▽

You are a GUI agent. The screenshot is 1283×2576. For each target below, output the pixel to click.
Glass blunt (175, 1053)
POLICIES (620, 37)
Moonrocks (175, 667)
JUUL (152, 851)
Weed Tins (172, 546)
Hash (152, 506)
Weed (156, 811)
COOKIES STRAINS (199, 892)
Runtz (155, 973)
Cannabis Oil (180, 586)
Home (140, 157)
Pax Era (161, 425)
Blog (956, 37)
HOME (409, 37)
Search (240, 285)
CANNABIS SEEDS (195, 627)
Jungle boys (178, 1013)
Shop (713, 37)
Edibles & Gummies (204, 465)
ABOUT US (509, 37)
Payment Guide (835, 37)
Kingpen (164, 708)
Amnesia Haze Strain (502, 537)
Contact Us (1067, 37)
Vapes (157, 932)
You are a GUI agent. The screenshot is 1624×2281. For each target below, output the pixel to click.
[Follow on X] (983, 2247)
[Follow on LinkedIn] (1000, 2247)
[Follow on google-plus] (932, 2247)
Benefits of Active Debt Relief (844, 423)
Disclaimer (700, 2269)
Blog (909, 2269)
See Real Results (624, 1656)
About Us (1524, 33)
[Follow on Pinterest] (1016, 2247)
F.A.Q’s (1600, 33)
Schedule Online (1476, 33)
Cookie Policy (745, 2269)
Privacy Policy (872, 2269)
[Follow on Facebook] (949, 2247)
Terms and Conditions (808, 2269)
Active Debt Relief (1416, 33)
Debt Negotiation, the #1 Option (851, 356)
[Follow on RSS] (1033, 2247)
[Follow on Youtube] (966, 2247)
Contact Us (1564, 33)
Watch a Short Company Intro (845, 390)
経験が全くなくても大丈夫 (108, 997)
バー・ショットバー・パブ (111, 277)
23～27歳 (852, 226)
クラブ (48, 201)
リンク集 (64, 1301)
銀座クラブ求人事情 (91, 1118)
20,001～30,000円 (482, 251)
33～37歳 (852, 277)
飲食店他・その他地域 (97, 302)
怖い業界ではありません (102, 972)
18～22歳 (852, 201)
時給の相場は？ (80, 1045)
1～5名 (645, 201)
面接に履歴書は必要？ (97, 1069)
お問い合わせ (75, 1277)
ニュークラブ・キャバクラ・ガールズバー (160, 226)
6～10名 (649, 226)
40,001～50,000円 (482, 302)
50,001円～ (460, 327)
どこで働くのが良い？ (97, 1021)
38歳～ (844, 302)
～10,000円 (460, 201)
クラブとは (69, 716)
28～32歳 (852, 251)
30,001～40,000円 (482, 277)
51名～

△

## Activity
The expected result is a copy of each line in the records where "output" appears.

## Result for this task
You are a GUI agent. The screenshot is 1283×2576. For each target below, output the pixel to click.
You are a GUI agent. The screenshot is 1624×2281. For each target below, output the pixel to click.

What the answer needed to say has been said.